3.5 GasesOxygen and carbon dioxide levels within hives have been examined in various experiments due to their roles in metabolism [15, 39]. Changes in carbon dioxide (CO2) levels are linked to bee metabolic activity. Elevated CO2 levels prompt bees to ventilate the hive to maintain it within an acceptable range, typically between 0.1% and 4.3% [52]. Low CO2 levels may signal bee loss due to disease, poisoning, predator attacks, or a queenless colony, necessitating immediate beekeeper intervention [5]. Systems for alerting high CO2 levels are also applicable in snow-prone areas during winter, emitting preliminary alarms to prompt actions like cleaning the flight board and opening hive entrances [36, 52]. While Non-Dispersive Infra-Red (NDIR) detectors have become the primary method for measuring atmospheric CO2 [53], automatic gas measurements are costly compared to temperature measurements, limiting their widespread adoption.

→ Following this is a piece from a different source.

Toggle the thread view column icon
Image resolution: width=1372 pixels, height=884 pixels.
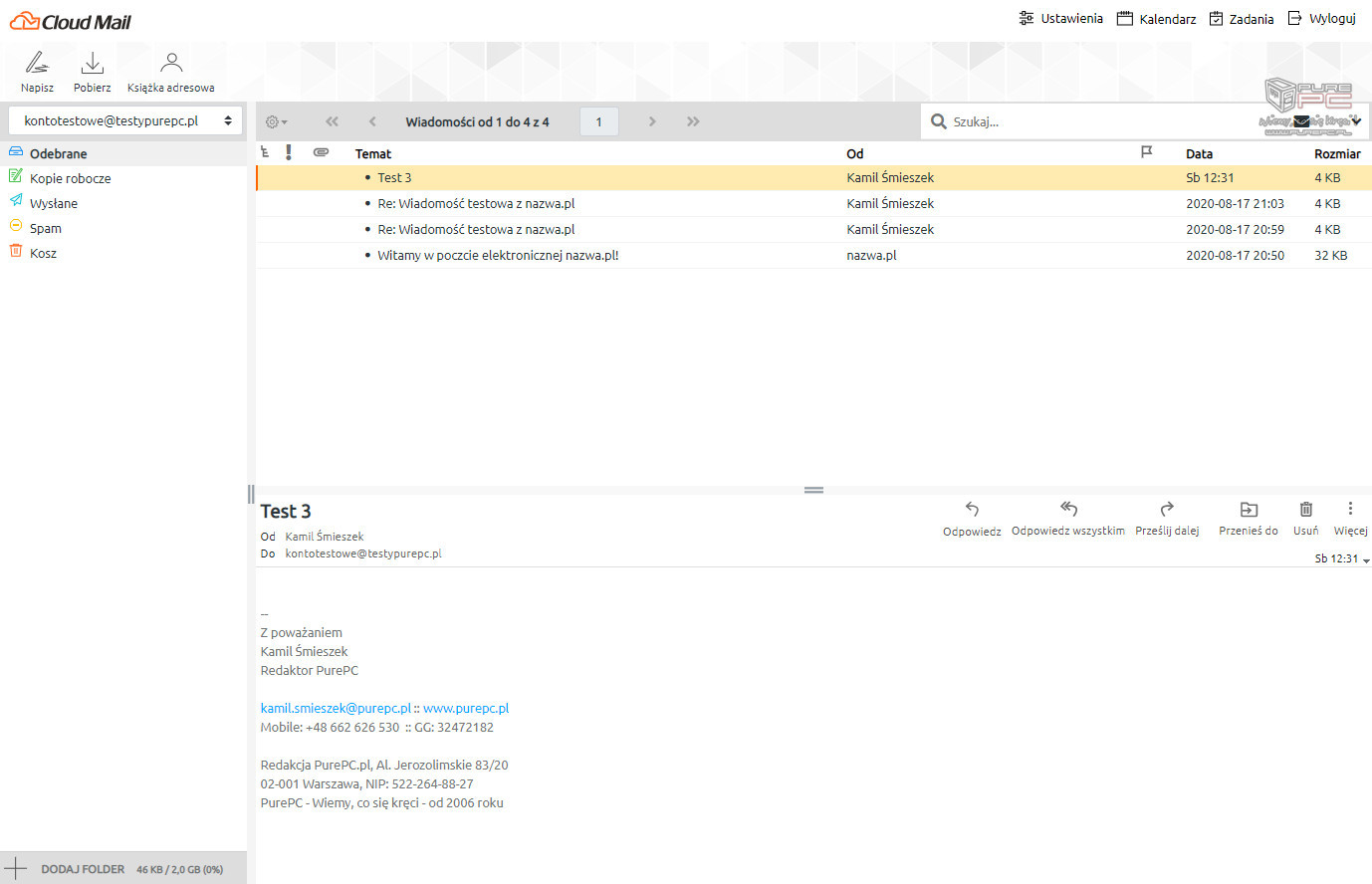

Counters or cameras positioned near hive entrances are utilized to track individual bees [54, 55]. Data regarding individual bees are closely linked to colony-level metrics, as counting systems or entrance images are analyzed collectively to gauge hive health [16]. Bee flight activity, defined as the number of bees entering and/or leaving the hive within a specific timeframe, can exceed 100,000 flights per day in well-established hives during spring [5, 55]. Flight activity sensors offer insights into colony populations, foraging patterns [35], and the effects of pesticides [54] and predators [56] on bees.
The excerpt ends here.